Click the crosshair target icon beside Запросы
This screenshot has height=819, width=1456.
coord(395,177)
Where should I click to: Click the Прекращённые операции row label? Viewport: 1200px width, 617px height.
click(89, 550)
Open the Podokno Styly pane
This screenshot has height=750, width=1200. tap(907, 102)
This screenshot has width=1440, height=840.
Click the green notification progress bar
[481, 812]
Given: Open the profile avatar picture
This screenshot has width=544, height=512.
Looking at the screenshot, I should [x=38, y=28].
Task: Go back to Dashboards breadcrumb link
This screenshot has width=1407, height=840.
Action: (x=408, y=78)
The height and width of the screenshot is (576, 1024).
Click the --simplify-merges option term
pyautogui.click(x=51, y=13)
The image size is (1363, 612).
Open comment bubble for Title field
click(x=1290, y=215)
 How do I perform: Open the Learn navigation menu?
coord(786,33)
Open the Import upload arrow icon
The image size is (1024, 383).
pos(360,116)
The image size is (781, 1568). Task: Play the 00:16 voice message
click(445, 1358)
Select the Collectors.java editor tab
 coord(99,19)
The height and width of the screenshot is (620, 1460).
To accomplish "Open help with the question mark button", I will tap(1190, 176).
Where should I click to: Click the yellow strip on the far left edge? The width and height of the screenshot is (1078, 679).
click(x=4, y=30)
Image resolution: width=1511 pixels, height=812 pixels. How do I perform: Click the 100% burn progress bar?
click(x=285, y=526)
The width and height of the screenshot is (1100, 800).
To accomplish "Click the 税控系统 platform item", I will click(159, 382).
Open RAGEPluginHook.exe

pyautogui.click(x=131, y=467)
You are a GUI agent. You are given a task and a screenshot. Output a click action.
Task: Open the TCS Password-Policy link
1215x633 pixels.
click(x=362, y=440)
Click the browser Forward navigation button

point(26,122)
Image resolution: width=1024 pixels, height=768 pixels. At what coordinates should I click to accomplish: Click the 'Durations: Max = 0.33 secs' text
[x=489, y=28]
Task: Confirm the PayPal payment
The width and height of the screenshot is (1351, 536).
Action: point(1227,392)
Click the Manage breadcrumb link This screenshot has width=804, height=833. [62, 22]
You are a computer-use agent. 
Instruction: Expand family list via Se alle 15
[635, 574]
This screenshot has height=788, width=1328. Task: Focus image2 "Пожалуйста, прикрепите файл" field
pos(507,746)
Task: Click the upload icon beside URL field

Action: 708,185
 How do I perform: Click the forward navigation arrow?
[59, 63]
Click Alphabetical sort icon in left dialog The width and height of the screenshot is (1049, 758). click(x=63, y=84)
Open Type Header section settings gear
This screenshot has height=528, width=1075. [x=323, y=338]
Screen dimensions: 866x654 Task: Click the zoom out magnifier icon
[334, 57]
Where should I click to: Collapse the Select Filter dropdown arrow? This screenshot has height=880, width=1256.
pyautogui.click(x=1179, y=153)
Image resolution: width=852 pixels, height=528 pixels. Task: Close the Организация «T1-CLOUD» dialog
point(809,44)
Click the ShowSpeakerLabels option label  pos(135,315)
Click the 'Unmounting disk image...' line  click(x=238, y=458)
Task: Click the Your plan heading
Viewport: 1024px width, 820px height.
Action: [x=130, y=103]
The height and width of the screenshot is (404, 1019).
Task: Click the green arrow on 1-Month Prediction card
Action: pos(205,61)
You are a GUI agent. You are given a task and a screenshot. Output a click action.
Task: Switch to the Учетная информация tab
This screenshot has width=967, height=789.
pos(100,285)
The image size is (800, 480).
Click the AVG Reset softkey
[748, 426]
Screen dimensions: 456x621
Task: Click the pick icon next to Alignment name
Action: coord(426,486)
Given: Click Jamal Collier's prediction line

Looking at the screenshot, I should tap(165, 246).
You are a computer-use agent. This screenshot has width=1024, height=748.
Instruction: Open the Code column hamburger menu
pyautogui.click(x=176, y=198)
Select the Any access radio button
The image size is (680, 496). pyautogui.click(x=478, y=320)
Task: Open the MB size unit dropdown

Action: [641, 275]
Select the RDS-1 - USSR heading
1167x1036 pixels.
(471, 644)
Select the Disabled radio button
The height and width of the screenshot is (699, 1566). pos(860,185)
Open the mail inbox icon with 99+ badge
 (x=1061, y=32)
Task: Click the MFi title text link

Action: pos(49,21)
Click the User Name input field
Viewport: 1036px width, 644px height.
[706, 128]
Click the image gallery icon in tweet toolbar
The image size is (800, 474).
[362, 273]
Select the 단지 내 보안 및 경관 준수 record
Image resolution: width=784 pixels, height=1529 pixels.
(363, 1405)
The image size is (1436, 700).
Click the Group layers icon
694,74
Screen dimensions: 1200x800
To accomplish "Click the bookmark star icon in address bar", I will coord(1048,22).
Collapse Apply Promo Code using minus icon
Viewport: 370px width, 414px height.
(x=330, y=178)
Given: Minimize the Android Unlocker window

——————

▸ **Task goal**: Your answer must consist of every line from the listing that holds the string "will".

▸ **Response to the exercise**:
To accomplish "Open help with the question mark button", I will tap(1190, 176).
To accomplish "Click the 税控系统 platform item", I will click(159, 382).
To accomplish "Click the bookmark star icon in address bar", I will coord(1048,22).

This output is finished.